Shah, S. B. - Presenter, Carnegie Mellon University
Sahinidis, N. - Presenter, Carnegie Mellon University


The functional properties of a protein are strongly dependent on its structural conformation. The primary question addressed in this work is how to determine structural and therefore functional similarity from 3D protein structures. The approach we take relies on protein structure alignment, which elucidates functional protein relationships that are not depicted by the sequence.

There exist a variety of ways for analyzing the similarity of proteins, the most common one being calculation of the root mean square deviation (RMSD) within superimposed protein structures. To obtain an alignment, one protein is rotated and translated to superimpose onto the other protein structure while minimizing the RMSD within the superimposed structures. The alignment is characterized by the rotation-translation transformation, and the assignment of the amino acid residues of the two proteins. An approximate alignment may be obtained by iteratively determining the assignment through some dynamic programming methodology, and computing the rotation-translation variables through a least square methodology.
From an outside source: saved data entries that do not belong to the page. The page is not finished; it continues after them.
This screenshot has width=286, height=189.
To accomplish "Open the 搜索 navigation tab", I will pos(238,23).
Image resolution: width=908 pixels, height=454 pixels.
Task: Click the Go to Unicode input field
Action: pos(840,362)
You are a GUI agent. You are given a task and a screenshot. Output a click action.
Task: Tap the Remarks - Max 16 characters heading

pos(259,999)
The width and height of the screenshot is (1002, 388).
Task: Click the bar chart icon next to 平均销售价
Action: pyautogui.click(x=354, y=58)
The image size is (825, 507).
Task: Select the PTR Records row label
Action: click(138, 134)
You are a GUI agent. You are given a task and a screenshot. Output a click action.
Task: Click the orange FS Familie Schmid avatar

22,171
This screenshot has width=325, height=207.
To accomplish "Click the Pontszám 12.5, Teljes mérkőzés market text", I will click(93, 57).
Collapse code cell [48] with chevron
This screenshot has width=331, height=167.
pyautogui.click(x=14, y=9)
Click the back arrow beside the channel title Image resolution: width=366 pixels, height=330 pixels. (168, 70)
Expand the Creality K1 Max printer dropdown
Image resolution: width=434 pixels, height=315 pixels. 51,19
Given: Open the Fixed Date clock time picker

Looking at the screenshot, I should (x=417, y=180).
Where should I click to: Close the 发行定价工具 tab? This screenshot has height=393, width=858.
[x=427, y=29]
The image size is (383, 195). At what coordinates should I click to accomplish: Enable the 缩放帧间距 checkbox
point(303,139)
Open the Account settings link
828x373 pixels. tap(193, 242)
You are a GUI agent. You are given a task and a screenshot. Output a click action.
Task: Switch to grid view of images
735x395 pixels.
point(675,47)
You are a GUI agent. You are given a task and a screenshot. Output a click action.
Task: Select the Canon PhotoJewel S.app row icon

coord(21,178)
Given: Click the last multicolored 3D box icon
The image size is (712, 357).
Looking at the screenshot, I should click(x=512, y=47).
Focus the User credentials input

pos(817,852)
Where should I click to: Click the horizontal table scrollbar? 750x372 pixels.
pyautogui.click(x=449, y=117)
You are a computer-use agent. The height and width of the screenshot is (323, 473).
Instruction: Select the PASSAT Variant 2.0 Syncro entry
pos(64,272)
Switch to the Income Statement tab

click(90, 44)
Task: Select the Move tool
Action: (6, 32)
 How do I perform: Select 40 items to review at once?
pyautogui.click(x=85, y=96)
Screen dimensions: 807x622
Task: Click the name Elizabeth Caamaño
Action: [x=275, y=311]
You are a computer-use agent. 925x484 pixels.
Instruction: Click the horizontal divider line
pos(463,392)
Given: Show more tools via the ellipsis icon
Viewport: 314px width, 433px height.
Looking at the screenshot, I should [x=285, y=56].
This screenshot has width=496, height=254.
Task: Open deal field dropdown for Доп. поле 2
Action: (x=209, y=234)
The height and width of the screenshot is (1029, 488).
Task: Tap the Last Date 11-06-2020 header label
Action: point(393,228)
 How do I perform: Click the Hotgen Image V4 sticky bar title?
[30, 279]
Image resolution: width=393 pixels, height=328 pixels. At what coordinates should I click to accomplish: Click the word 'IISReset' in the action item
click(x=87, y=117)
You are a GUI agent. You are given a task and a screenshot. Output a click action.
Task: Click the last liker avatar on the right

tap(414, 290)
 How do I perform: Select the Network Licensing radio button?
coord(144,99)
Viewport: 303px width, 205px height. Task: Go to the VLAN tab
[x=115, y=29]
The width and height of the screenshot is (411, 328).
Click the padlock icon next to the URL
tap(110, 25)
We introduce a novel approach to the problem is different from the traditional approach, where the assignment evaluation is the main focus, while obtaining a suitable rotation-translation transformation for structure superposition is easy when the assignment is known. Our approach deals with assignment evaluation and protein superposition simultaneously by formulating the alignment problem as a single optimization problem. The new formulation also eliminates the sequentiality constraints on alignments, thus generalizing the scope of the alignment methodology to also include non-sequential protein alignments. We employ derivative-free optimization (DFO) methodologies for searching for the global optimum of the highly nonlinear and non-differentiable RMSD and weighted-RMSD (wRMSD) functions encountered in the proposed model. We analyze the performance of 28 different DFO solvers and techniques, including direct search, surrogate management frameworks, and optimization by partitioning the search space [1], to determine the most effective techniques suitable for this approach. We also evaluate the sensitivity of the DFO solvers towards RMSD and wRMSD based models. Alignments obtained with the proposed model capture similarity within proteins accurately and are in agreement with the fold classification of the SCOP database. Our extensive computational studies provide insights on developing fast protein structure alignment tools as well as on the behavior and relative performance of a large number of numerical optimization techniques for algebraic model free optimization.

Reference: [1] Rios, L. M. and N. V. Sahinidis, Derivative-free optimization: A review of algorithms and comparison of software implementations, INFORMS Journal on Computing, submitted for publication (2010).